At the time she removed her veil for identity purposes, she was also advised that when taking the citizenship oath, she would also be required to remove her veil. She presumed that this also could take place in private in front of a female citizenship judge. However, she learned that Operational Bulletin 359 introduced by CIC on 12 December 2011 required removal of any face covering for the oath taking part of the citizenship public ceremony. As the CIC officials testified in court, prior to 12 December 2011 the judge only needed to be satisfied that people had taken the oath; after 12 December, the judge was required to witness the person taking the oath and not simply hear the oath, meaning that neither monks sworn to silence nor mutes could take the oath. More specifically,

[C]andidates wearing face coverings are required to remove their face coverings for the oath-taking portion of the ceremony.

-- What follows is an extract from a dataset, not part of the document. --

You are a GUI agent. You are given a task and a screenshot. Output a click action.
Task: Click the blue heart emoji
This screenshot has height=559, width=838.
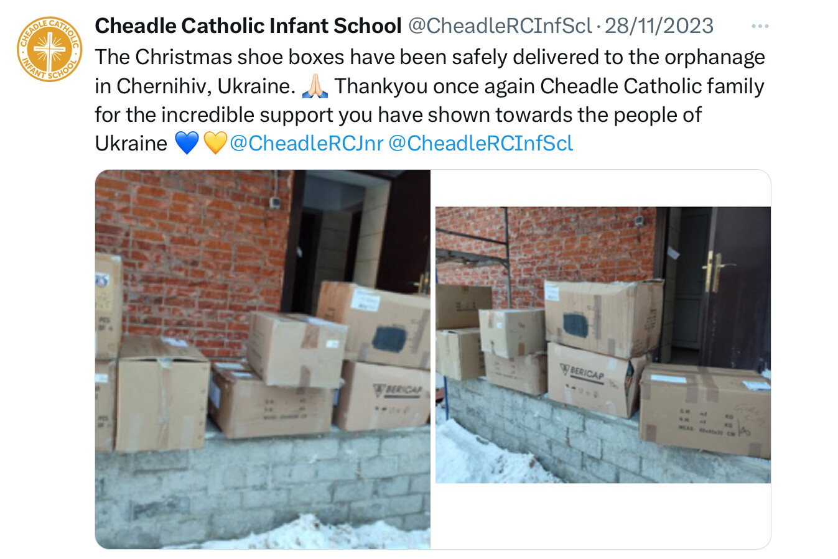click(187, 143)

However, the regulation went on:

“If they do not [take off the face covering], they will not receive their citizenship certificates and will have to attend a different ceremony. If they again do not comply, then their application for citizenship will be ended.”

The presumption was that this alternative ceremony would allow her to take off her niqab in private before a female citizenship judge. However, she was warned that this would not be the case. Further, all compromises proposed meant that she would be required to remove her veil before unrelated adult males. Both the initial and the alternative ceremonies were public. So Zunera Ishaq appealed to the Federal Appeal Court in accordance with the provisions of the Immigration Act. She did not wait to be ordered to remove her face covering but appealed the regulation in anticipation of this outcome.

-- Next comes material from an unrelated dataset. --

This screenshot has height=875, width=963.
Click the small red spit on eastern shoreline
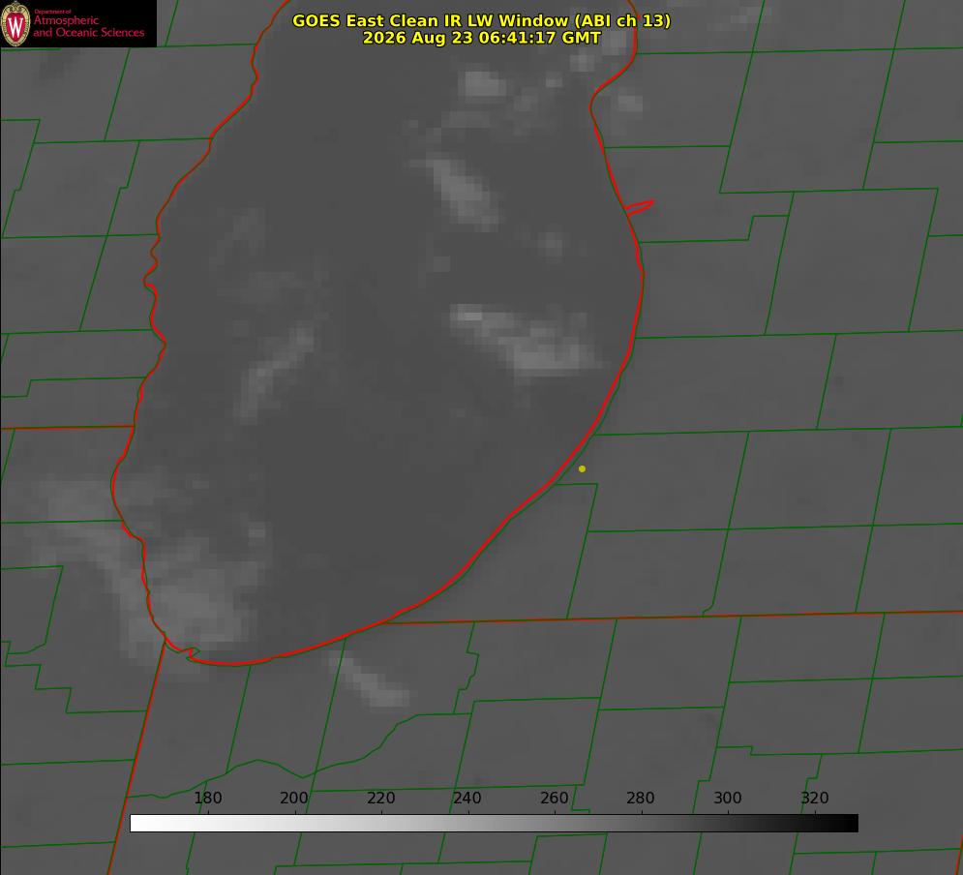coord(640,207)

The government would claim in court that this made the whole appeal moot since no action had been taken that either did or did not abuse her rights. I would argue it was a silly argument – since the issue is that you are affected by a regulation, and not whether you are affected in a very specific way. The government further claimed that the citizenship judge, as an independent official, might have disregarded the policy, but section 1 of the manual specifically says the regulations bind the judges. Both of these government responses to Zunera Ishaq’s claims were rightly ruled as invalid.

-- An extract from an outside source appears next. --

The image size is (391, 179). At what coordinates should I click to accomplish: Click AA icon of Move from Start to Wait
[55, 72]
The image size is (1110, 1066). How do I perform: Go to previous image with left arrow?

The issues were as follows:

  1. a declaration that the Policy infringes paragraph 2(a) of the Canadian Charter of Rights and Freedoms, Part I of the Constitution Act, 1982, being Schedule B to the Canada Act 1982 (UK), 1982, c 11 [Charter] [regarding respect for religious beliefs];
  2. a declaration that the Policy infringes section 15(1) of the Charter [prohibits discrimination on the grounds of religion and sex];
  3. a declaration that the Policy is inconsistent with the governing legislation and is therefore beyond the powers of the Respondent [what constitutes proof that she took the oath];
  4. a declaration that the Policy unduly fetters the discretion of citizenship judges [a contention under administrative law];
  5. an order enjoining the Respondent and any officials of the Respondent from refusing citizenship to the Applicant on the basis of the Bulletin; and
  6. her costs.

In this case, there were technical issues as well as constitutional ones at stake concerning dates of notice and to whom notice was to be given, but we can ignore these for they had no effect on the substantive case and were ruled as inapplicable. Further, the above-mentioned CIC regulation was not

promulgated under sections 27(g) and 27(h) of the Act, which permit the Governor in Council to make regulations “(g) prescribing the ceremonial procedures to be followed by citizenship judges” and “(h) respecting the taking of the oath of citizenship.”

The intention of the policy was that it be mandatory. On that ground, and on that ground alone, the court found the position of the government to be inconsistent with the legislation and invalid.